Moreover, it is important that training datasets for algorithms include information on how data has been collected and categorized. According to Zou e Schiebinger,
“[a] complementary approach is to use machine learning itself to identify and quantify biases in algorithms and data. We call this conducting an artificial intelligence audit, in which the auditor is an algorithm that systematically tests that the original machine learning model can identify biases both in the model and in the training data.”
In the end, it is important to emphasize that there are methods that can be used to at least mitigate the occurrence of biases in machine learning algorithms, they just need to be used more frequently. In addition, it is necessary for the development teams of such products to be more diverse, so that this concern appears more emphatically in the technology industry. To achieve this, it is necessary to encourage the participation of women, blacks, indigenous people, members of the LGBTQ+ community, that is, minority groups in general, in the field of technology, so that they can feel increasingly represented in the products released to the market. In more conceptual terms: there is an imperative to combine the will of technique and economic will, prevalent in the development of technologies, with the ethical and scientific debate, consistent with interests that are affected by the technologies, but are ignored in their development.
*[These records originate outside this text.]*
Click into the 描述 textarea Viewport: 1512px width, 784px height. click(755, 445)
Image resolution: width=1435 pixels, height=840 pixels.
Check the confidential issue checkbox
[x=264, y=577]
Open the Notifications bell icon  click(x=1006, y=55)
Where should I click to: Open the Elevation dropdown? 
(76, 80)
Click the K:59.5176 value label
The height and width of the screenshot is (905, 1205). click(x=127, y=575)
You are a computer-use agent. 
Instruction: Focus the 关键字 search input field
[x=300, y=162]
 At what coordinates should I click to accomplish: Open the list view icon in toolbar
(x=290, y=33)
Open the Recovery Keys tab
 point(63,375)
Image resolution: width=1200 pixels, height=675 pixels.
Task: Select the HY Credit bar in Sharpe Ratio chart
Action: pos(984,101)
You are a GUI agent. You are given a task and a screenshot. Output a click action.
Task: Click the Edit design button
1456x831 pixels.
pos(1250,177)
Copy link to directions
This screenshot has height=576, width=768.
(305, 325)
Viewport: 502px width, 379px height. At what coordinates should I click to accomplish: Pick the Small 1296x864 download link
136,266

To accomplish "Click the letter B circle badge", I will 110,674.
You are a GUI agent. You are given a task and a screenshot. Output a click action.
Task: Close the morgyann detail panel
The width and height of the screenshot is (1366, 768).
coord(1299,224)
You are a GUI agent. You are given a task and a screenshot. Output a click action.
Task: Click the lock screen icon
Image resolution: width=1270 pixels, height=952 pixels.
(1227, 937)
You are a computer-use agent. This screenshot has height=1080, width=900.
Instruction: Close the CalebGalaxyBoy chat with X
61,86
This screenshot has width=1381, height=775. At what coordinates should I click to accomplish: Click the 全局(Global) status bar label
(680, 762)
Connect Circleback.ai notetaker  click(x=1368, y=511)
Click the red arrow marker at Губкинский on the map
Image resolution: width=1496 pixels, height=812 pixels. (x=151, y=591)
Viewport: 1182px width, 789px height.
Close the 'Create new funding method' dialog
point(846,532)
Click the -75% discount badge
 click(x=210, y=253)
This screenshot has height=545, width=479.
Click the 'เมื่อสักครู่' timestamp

In the same manner, academic research should focus on the analysis of these tools in an interdisciplinary way. Inserting disciplines or activities (inherent skills construction) other than computer science into research and development teams for tools, and consequently inserting the thinking coming from the humanities, from the creation of algorithms to their implementation, will generate greater reflection on the social, legal, and political effects of their adoption.
Finally, using the example of Amazon’s algorithm mentioned earlier: it is necessary to reflect on the socially established gender patterns, so that they are not perpetuated through technology. I dare to consider that, in an ideal world, technology would be capable of reversing these socially imposed roles and implementing feminism through technique, bringing about the equality for which we have fought so hard.